What I’m doing is I’m going full pin on trying to solve this control problem. Like how do we build a safe cage. And I think we should invest a lot more in that or be ready to stop and you know slow down our industry which of course you know we have lots of good reasons not to do…
I’ve been talking to a number of governments and the folks in government who have been working on National Security they get it because they’re used to think about the odd chance of something really bad can happen and trying to put protections yeah to minimize those risks um and yeah the response has been very different from different governments and I think the level of understanding of the threat is still something you know that’s lacking in most governments um of course. The US government and the British government have been very proactive in those directions.
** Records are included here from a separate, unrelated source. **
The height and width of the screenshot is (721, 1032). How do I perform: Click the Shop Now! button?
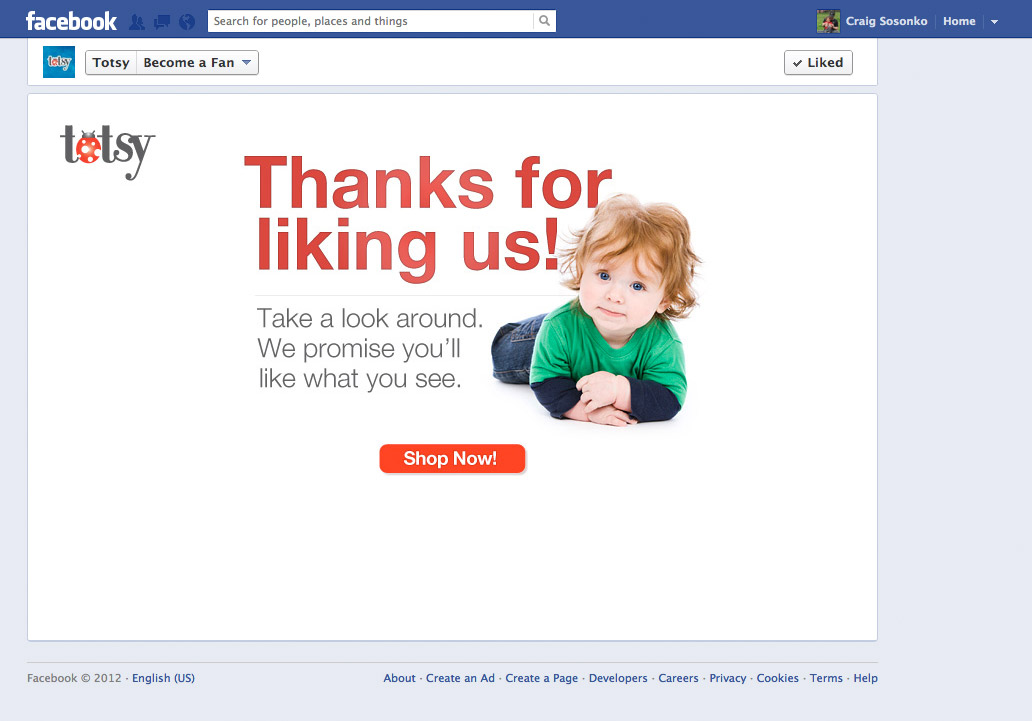pyautogui.click(x=452, y=458)
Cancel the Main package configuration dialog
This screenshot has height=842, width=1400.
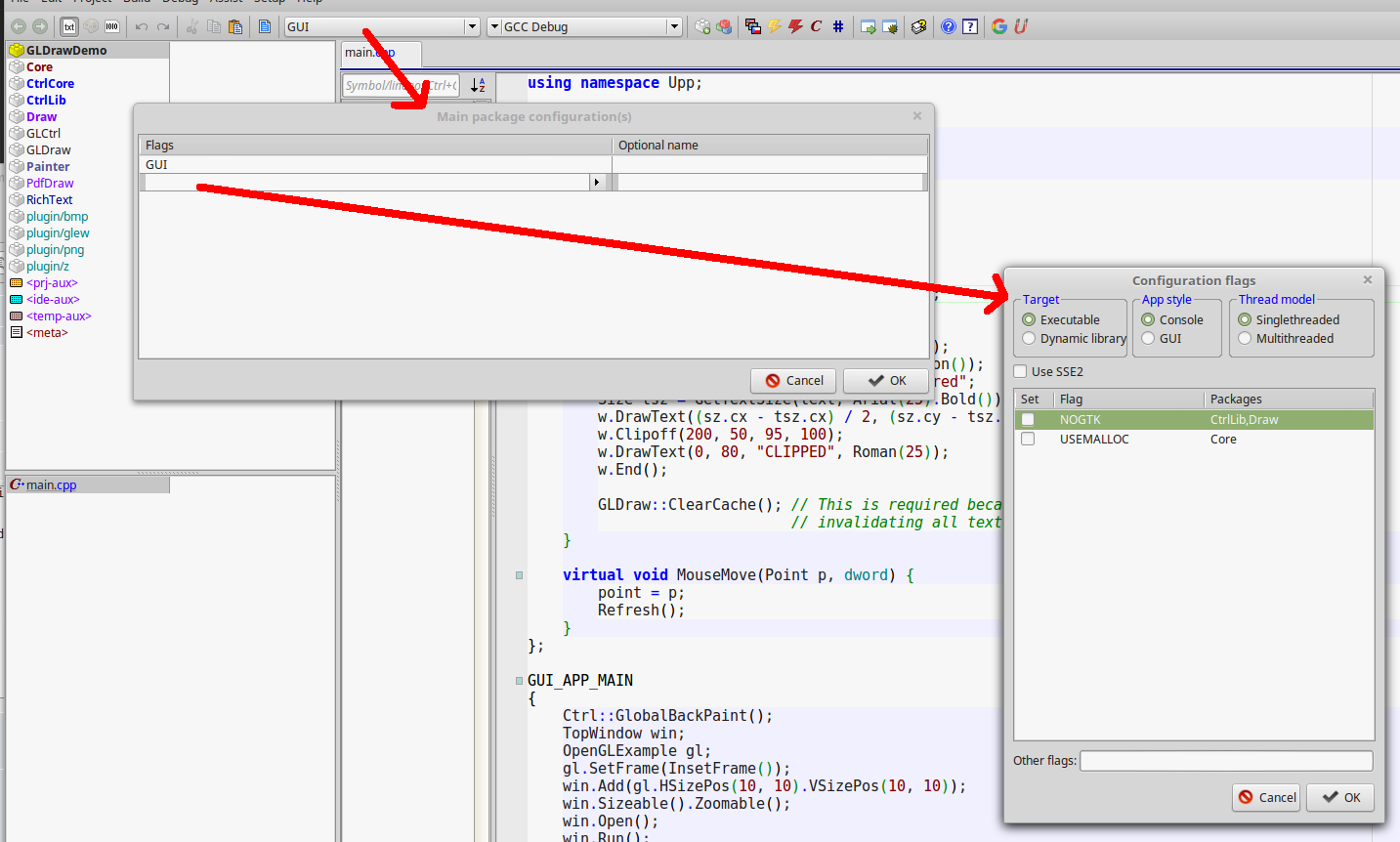(793, 381)
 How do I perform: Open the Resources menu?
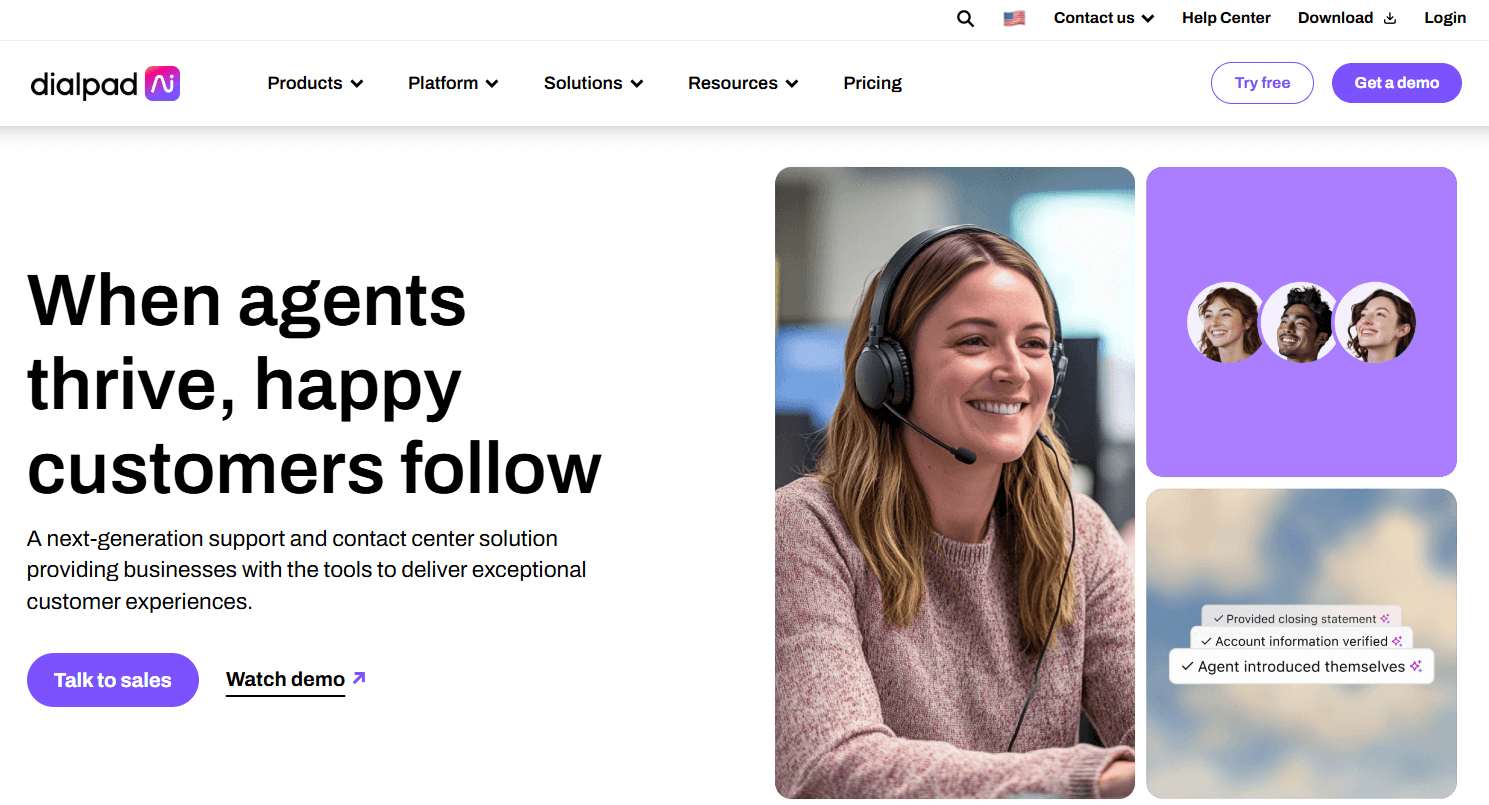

GREEN. So as a Titan in the field who’s working on that cage, where where would you say we are in that effort? Are you feeling confident that this is something doable?
BENGIO: I think to some extent yes so I’m among a small group of researchers who think that we have a chance of coming up with provable guarantees of safety or in in at least asymptotically provable guarantees of safety um which was be which would be already a lot better than no guarantees at all yeah which is the current situation um and unfortunately I have the impression that mostly industry where trying to make small steps to try to increase safety but not really addressing the bigger problem of how do we make the cage really safe and so the things that are going on right now are good but insufficient by far if we were to reach AGI too soon.